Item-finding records
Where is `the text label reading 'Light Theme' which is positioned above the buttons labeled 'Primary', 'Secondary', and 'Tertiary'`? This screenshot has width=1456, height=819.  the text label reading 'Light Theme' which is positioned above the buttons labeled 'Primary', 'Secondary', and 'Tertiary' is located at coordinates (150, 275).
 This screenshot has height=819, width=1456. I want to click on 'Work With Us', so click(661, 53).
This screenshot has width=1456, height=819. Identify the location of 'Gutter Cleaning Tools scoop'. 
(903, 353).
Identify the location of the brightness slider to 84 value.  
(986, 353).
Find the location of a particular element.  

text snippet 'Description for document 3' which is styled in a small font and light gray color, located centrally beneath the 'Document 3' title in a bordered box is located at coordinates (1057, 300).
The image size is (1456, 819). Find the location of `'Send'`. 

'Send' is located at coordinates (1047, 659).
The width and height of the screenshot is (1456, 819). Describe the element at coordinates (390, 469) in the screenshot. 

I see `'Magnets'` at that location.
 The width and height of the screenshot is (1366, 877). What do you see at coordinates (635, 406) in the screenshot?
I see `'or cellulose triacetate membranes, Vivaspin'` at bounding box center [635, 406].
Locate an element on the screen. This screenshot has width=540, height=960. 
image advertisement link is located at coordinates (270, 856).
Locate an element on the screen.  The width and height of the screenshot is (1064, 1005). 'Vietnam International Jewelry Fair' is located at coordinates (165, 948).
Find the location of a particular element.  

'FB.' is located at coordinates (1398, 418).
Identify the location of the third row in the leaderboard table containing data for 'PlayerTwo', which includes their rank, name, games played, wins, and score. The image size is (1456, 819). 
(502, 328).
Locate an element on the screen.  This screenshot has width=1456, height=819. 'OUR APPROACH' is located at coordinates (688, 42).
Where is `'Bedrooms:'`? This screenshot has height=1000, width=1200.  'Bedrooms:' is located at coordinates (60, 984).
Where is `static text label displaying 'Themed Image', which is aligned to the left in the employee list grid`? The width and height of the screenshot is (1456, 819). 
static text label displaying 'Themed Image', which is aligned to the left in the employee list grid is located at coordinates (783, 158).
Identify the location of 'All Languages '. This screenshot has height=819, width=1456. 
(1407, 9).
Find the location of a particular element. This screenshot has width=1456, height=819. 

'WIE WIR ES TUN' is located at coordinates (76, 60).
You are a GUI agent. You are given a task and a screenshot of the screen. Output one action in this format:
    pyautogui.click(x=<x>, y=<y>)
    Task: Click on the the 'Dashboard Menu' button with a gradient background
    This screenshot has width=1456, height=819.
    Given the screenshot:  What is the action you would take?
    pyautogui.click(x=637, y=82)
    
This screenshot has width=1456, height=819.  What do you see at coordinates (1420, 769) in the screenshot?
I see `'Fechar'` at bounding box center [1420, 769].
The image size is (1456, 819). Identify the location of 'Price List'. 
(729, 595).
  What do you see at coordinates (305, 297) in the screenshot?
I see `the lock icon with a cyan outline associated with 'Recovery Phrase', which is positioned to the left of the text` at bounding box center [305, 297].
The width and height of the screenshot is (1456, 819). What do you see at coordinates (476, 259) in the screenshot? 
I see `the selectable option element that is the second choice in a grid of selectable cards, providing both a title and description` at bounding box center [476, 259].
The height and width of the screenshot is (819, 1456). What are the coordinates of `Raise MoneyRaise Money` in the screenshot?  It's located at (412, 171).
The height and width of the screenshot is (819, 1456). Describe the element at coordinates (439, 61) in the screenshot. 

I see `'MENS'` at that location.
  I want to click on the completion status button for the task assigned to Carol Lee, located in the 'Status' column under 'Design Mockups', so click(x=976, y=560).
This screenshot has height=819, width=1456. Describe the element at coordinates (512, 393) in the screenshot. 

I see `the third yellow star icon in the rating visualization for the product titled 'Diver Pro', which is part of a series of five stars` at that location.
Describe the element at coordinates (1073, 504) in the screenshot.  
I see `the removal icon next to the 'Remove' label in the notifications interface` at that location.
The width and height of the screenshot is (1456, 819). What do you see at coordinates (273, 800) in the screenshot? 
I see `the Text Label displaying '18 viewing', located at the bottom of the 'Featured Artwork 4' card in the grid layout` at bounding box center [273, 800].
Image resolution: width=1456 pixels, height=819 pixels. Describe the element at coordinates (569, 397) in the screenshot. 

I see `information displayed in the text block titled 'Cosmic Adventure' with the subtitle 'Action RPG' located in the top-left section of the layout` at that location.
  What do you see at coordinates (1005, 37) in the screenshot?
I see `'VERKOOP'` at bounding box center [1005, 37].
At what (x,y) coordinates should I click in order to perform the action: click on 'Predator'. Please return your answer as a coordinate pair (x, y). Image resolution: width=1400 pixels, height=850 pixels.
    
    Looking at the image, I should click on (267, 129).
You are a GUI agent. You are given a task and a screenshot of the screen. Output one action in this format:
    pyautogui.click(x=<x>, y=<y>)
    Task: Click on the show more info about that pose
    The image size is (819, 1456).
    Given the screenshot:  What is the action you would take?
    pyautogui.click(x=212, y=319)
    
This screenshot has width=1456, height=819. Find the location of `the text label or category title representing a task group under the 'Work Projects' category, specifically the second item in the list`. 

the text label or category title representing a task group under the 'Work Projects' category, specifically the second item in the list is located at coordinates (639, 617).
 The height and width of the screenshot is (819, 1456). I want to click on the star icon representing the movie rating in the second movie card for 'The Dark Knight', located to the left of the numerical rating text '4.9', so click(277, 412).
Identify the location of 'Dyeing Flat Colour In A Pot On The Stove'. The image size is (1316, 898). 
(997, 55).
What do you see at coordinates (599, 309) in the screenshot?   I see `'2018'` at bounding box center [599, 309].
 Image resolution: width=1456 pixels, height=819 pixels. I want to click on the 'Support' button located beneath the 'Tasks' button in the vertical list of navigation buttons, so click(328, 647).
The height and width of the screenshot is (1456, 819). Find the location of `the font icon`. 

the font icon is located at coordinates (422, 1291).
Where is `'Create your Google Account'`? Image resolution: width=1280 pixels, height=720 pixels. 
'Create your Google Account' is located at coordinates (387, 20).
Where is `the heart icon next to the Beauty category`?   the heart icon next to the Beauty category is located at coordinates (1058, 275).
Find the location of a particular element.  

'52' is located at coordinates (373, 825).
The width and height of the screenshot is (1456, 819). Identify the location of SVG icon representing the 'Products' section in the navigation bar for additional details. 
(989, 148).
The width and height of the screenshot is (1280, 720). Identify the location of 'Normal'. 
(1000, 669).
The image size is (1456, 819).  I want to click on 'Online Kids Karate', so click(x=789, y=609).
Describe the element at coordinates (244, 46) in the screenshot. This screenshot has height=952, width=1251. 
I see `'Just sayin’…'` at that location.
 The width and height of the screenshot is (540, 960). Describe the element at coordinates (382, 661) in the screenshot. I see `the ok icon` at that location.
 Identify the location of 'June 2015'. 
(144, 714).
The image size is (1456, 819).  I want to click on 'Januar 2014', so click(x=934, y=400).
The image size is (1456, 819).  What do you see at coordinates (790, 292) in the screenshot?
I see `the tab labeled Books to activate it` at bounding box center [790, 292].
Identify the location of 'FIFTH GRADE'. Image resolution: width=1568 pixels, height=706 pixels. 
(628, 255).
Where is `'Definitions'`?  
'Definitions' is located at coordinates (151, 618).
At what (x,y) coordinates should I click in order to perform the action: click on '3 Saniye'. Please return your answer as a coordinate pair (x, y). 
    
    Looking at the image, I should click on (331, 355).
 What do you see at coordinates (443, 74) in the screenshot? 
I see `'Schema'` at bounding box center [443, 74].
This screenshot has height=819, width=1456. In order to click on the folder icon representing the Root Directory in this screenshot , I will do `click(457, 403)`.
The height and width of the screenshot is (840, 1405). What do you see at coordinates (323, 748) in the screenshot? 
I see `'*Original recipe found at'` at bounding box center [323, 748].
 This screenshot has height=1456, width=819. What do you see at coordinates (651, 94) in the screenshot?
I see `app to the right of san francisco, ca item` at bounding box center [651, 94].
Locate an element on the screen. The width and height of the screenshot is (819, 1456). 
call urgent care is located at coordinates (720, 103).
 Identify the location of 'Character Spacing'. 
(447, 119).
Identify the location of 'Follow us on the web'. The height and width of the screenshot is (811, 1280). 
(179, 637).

◆ WRITTEN EXERCISE: Repeat the stretch of lines above from the one containing "What do you see at coordinates (1005, 37)" through the one containing "Looking at the image, I should click on (267, 129).", both included.

◆ FULL SOLUTION:
  What do you see at coordinates (1005, 37) in the screenshot?
I see `'VERKOOP'` at bounding box center [1005, 37].
At what (x,y) coordinates should I click in order to perform the action: click on 'Predator'. Please return your answer as a coordinate pair (x, y). Image resolution: width=1400 pixels, height=850 pixels.
    
    Looking at the image, I should click on (267, 129).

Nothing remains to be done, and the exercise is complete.